JIT/GPU accelerated deep learning for Elixir with Axon v0.1

I am excited to announce the official v0.1.0 release of Axon and AxonOnnx. A lot has changed (and improved) since the initial public announcement of Axon. In this post I will explore Axon and its internals, and give reasoning for some of the design decisions made along the way.

You can view the official documentation here:

What is Axon?

At a high-level, Axon is a library for creating and training neural networks. Axon is implemented in pure Elixir and relies on Nx to compile Neural Networks to the CPU/GPU just-in-time. It consists of a few components which are loosely tied together:

Functional API

The functional API are “low-level” implementations of common neural network operations. It’s similar to torch.functional or tf.nn in the Python ecosystem. The functional API offers no conveniences—just implementations. These implementations are all written in defn, so they can be JIT compiled, or composed with Nx transformations like grad in other defn functions.
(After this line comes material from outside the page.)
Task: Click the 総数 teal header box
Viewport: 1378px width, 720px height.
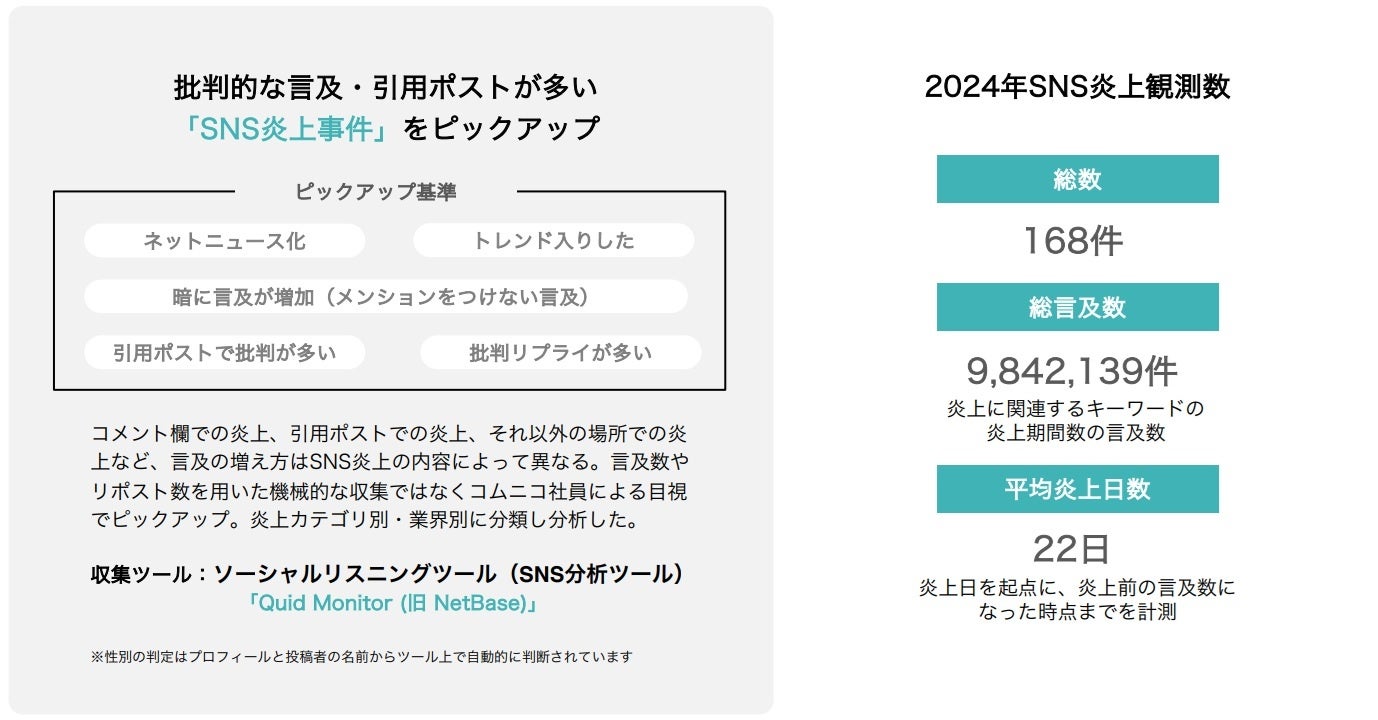Action: pyautogui.click(x=1077, y=179)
The Functional API consists of:

Model Creation API

The model creation API is a high-level API for creating and executing neural networks. The API will be covered in-depth in this post, so I’ll omit the details here.

Optimization API

The optimization API is built to mirror the beautiful Optax library. Optax is literally my favorite library that’s not written in Elixir. The idea is to implement optimizers using composable higher-order functions. I highly recommend checking out the Axon.Updates documentation as well as the Optax library.

Loop API

The Loop API is an API for writing loops (like training and evaluation loops) in a functional style. Elixir is a functional language, which means we cannot take advantage of mutable state in the same way you would be able to in Python frameworks. To get around this, Axon.Loop constructs loops as reducers over data with some state. The API itself is inspired by the PyTorch Ignite library.
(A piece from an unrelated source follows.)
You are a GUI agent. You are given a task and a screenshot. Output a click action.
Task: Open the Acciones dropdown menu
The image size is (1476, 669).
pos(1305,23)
The Loop API is still a work-in-progress, so you should expect significant improvements in subsequent Axon releases.

What really is a Neural Network?

There are really two interpretations of this question I’d like to explore:

What is a neural network mathematically?
What is a neural network in the eyes of Axon?

Mathematically a neural network is just a composition of linear and non-linear transformations with some learnable parameters. In Nx, you can implement a neural network relatively easily with defn:

defn feed_forward_network(x, w1, b1, w2, b2, w3, b3) do
  x
  |> Nx.dot(w1)
  |> Nx.add(b1)
  |> Nx.sigmoid()
  |> Nx.dot(w2)
  |> Nx.add(b2)
  |> Nx.sigmoid()
  |> Nx.dot(w3)
  |> Nx.add(b3)
  |> Nx.sigmoid()
end

There’s really nothing more to it! Of course, implementing neural networks in Nx now introduces a lot of painful boilerplate. The goal of Axon is to abstract away the boilerplate, and make creating and training neural networks a breeze in Elixir.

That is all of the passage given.